Brief:
Although the entries contain pictures, only their text goes into the copy, set down exactly.

▬▬▬▬▬▬

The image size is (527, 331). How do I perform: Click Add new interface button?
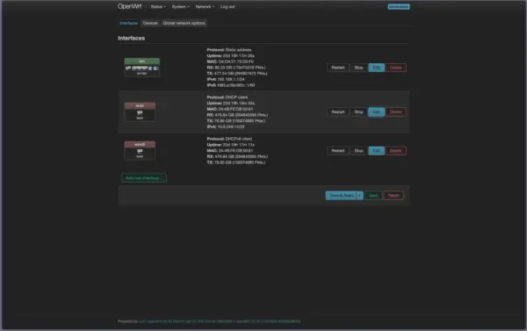point(144,177)
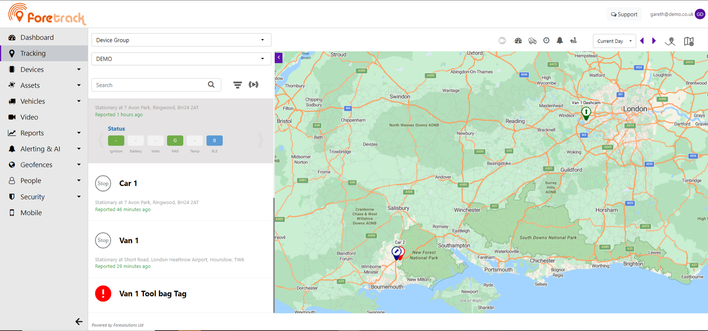
Task: Click the video camera icon in map toolbar
Action: pos(502,41)
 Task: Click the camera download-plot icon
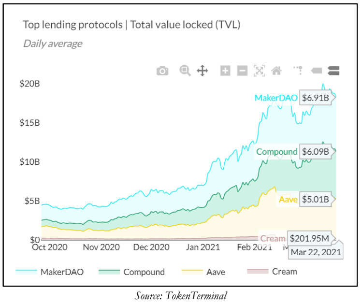tap(162, 71)
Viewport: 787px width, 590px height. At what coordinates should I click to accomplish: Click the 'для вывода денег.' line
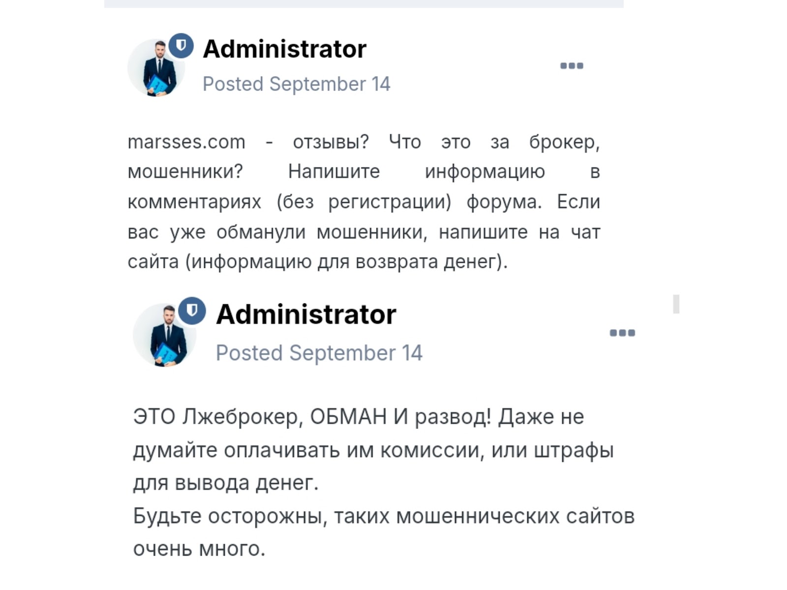tap(226, 483)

▬▬▬▬▬▬

Response to this task:
The image size is (527, 331). How do I perform: Click Add new interface button?
point(144,177)
Task: Click the video camera icon in map toolbar
Action: pos(502,41)
 Task: Click the camera download-plot icon
tap(162, 71)
Viewport: 787px width, 590px height. At what coordinates should I click to accomplish: Click the 'для вывода денег.' line
tap(226, 483)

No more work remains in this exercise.